If you weren’t aware, malware is big business in today’s day and age. Now when I say malware, I’m not just talking about viruses and Ransomware, which seems to be all the rave these days; specifically, I’m referring to spyware and adware.
Lately, I have been seeing a lot of machines coming into the shop with advertising pop-ups, browser redirects and various forms of keyloggers running in the background. I ask myself, how exactly is it possible for so many machines to have the same kind malicious software on them.
My research has shown that the majority of the malware my customers have encountered are directly related to bundling software they download unknowingly. Bundling software, also known as deceptive software in many tech circles, is typically software that is downloaded in conjunction with a free program (most of the time) or game. It’s typically denoted by a checkbox in the lower left hand corner of the installation prompt and in small print as an automatic opt-in option.
Here is an example of the opt-in check box commonly used when installing Java. As you can see, there is a check box on the lower left hand of the prompt advising the user of the option to install a 3rd party program and change the default settings. If the user clicks through this screen without properly inspecting it, they are opting into the installation of the said software. By the end of the installation, the system has been modified.
The main issue with the bundling software is that the Freeware or Software publishers the user intends to download from does not do a very good job of vetting the software. Instead they rely on a 3rd party vendor to do the screening per their contract. The contract typically states that the 3rd party will ensure that the software is not malicious in nature, but also includes an indemnification or hold harmless clause to the effect that they are not responsible if the software is harmful in any capacity. That seems to be the extent of the vetting process. This is unfortunate as it does not take much time to test a software package prior to distribution.
Now don’t get me wrong, not all bundling software is consider malicious in nature and there are great companies like Java, who do provide a thorough inspection prior to bundling; but this is not an industry practice.
If bundling software is such a problem, then why do software publishers continue to use it? That’s a great question and it is as simple as saying TINSTAAFL. There Is No Such Thing As A Free Lunch and free software is no exception.
Bundling software is a great source of revenue for software publishers and vendors. It allows them to receive revenue by allowing an advertising vendor or other software publisher to embed their software in the installation process. The freeware is essentially an advertising hub.

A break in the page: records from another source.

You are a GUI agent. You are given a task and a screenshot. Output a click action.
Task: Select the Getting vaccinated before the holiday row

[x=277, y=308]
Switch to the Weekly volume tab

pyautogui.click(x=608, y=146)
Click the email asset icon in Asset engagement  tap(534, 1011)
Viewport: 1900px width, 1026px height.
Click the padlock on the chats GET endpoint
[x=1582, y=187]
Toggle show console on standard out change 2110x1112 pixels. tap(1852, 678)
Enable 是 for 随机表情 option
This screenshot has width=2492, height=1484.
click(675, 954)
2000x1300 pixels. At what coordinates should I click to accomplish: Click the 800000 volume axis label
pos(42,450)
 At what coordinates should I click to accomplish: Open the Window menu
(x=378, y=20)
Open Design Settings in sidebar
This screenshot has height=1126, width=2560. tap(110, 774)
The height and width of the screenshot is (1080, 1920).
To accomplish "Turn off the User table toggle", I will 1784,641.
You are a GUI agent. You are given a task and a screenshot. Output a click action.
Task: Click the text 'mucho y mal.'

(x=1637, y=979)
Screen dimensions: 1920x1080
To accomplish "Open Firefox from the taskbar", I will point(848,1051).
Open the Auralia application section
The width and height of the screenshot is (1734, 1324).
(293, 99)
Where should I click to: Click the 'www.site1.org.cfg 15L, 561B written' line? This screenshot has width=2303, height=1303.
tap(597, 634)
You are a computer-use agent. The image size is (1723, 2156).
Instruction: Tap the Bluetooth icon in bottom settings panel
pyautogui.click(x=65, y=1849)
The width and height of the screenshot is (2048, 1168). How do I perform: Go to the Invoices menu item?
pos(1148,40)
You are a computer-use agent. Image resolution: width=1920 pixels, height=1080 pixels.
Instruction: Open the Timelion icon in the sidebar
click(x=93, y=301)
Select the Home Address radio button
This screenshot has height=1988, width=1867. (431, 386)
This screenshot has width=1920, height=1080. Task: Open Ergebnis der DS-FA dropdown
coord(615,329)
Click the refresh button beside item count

Seems pretty harmless for the most part. The only red flag is that in many cases, the software publisher has embedded software in their product that is not fully disclosed to the end-user. Just a lot of ambiguity and warranty disclosures in the End-User Licensing Agreement (EULA), but I digress.
So what’s the answer to prevent your computer from being impacted by malicious software? The easy answer would be to always deselect the bundling options, but honestly, it is not always practicable as it has advantages. Here are some tips that I provide to my customers:
- Consider the Source
The best way to ensure that your computer is not impacted is by not downloading software or bundles from sources that are less than reputable. If you are not sure, Google their name or product. If the first entry that comes up is malware or potentially unwanted programs [PUP] entries, then think twice before downloading.
- Reviewed Checked Entries or Custom Installation
One thing I forgot to mention is that bundled software is not always downloaded because a user forgets to check the box in the installation screen. There are also instances where the bundled software is hidden within the installation process and the only way to prevent it from installing is by going through a custom installation. Selecting this option will give you a list of all components and software that will be installed on your machine. Deselect all undesirable software packages.
- Actively Scan For Malware
It is good practice to have your Anti-Virus and/or Anti-Malware solution scan for infections directly after the installation of Freeware or bundled software. Catching the exposure early can help prevent future headaches. Always keep you’re A/V or Anti-Malware definitions updated.